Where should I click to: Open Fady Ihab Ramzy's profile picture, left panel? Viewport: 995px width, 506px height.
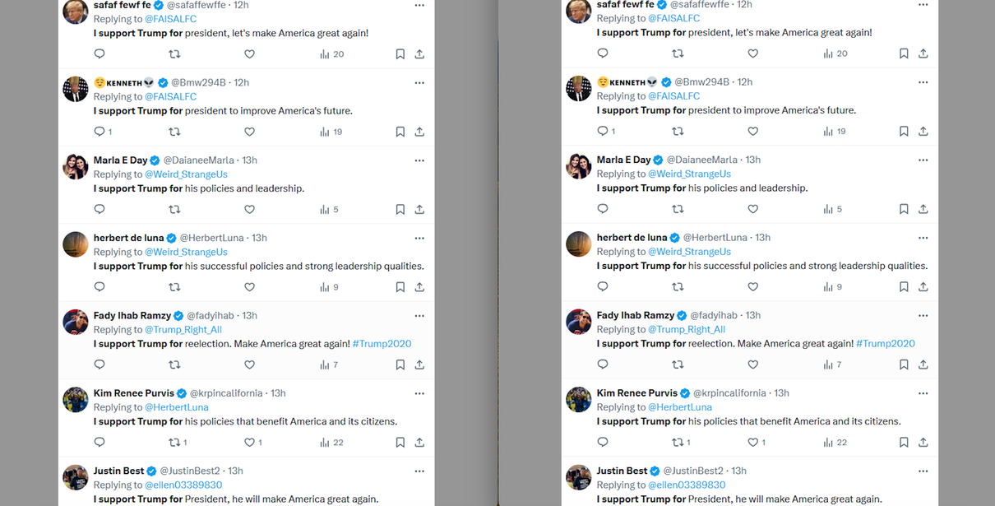click(x=76, y=322)
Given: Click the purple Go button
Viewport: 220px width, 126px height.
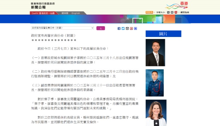Looking at the screenshot, I should pos(101,28).
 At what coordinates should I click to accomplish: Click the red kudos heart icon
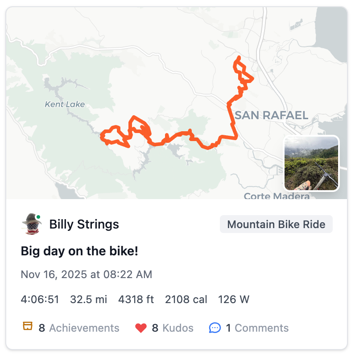[x=141, y=328]
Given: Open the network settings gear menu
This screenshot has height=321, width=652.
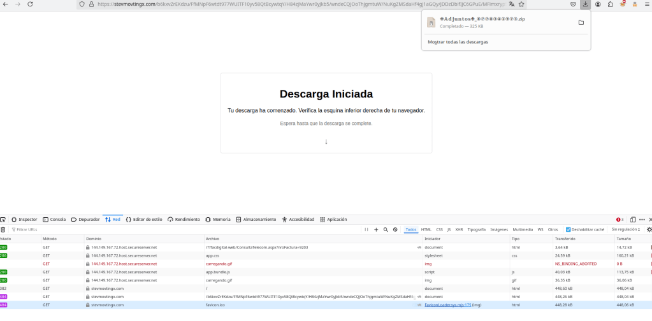Looking at the screenshot, I should coord(649,229).
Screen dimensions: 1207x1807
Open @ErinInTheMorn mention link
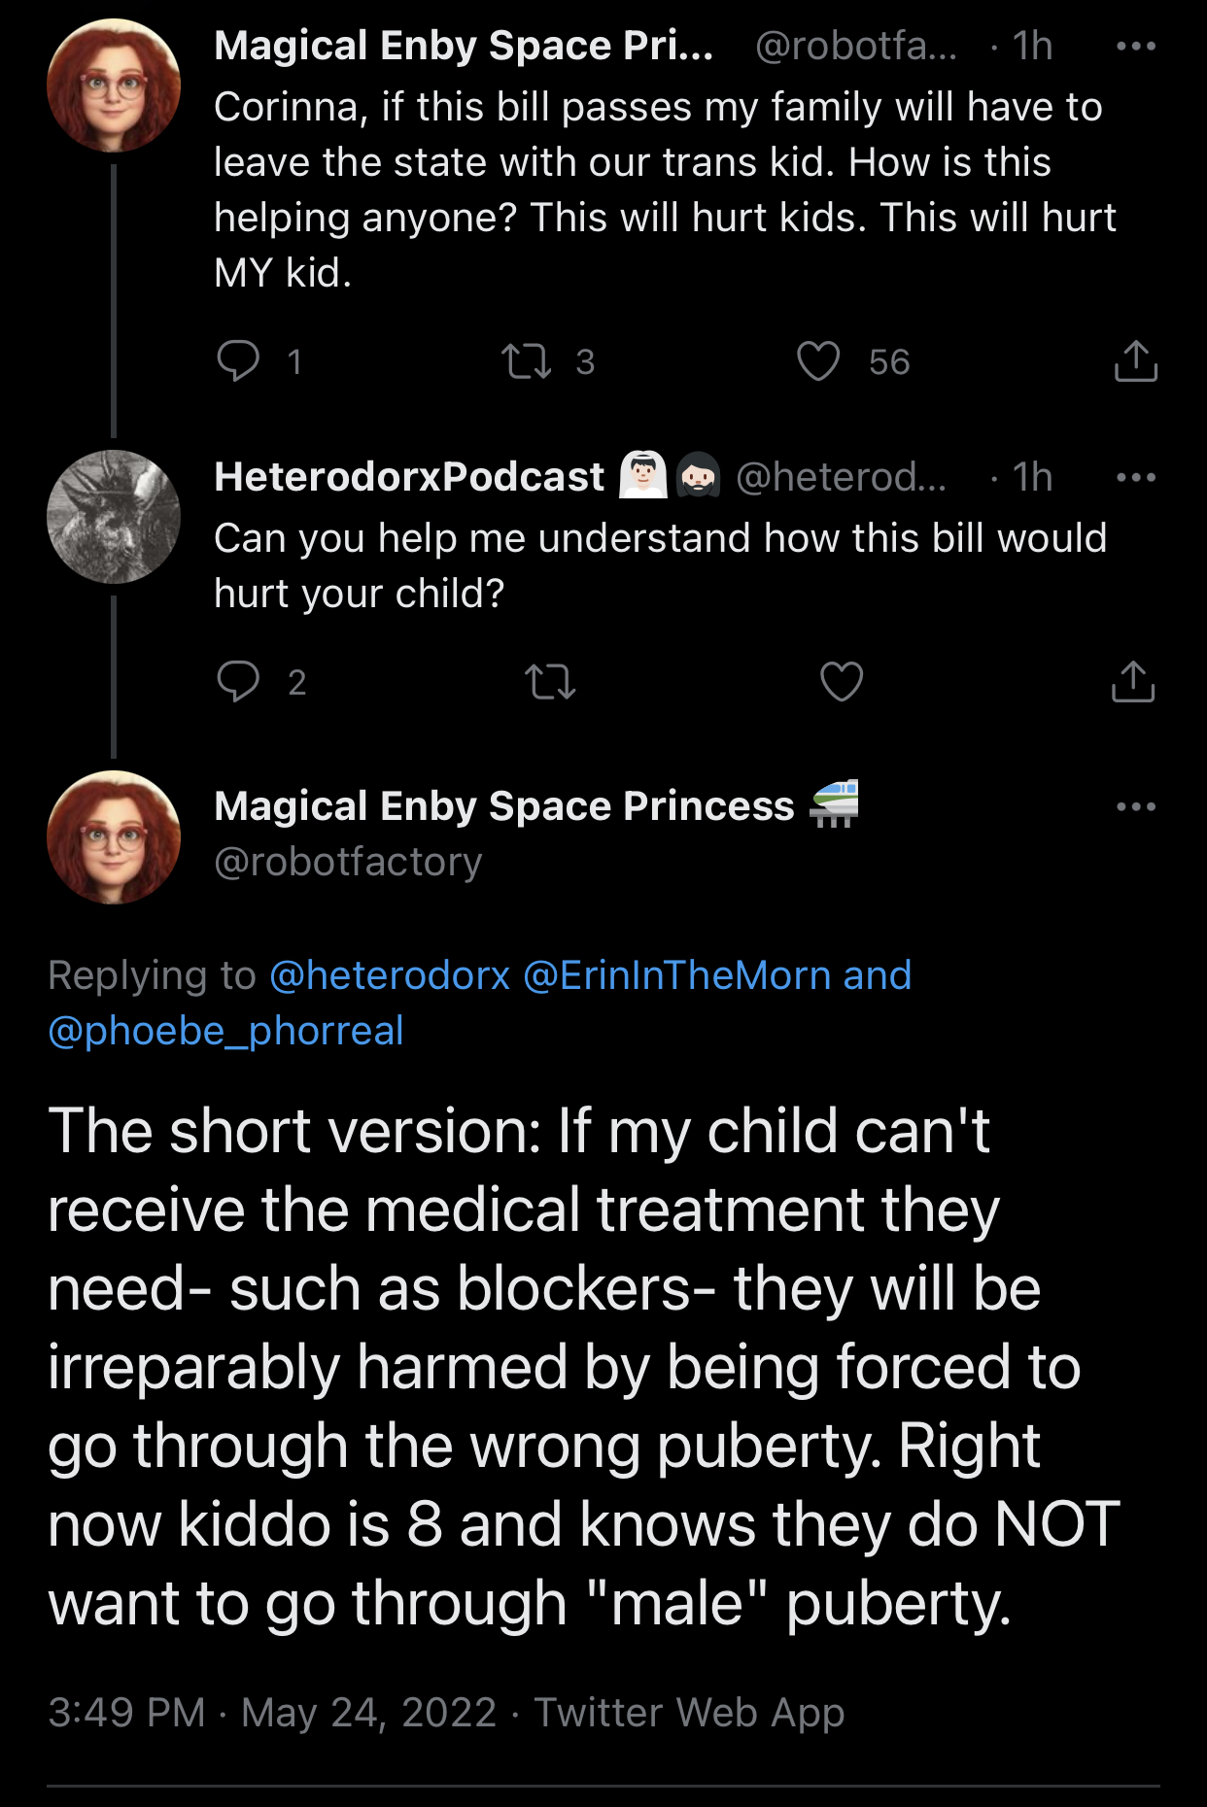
•••
== TASK INSTRUCTIONS ==
Beginning with the line containing "This screenshot has height=321, width=652." and ending with the last line of the data, output those lines exactly and nothing more. Omit every picture.

== ANSWER FOR THE TASK ==
This screenshot has height=321, width=652.
Looking at the screenshot, I should coord(649,229).
Screen dimensions: 1207x1807
Open @ErinInTheMorn mention link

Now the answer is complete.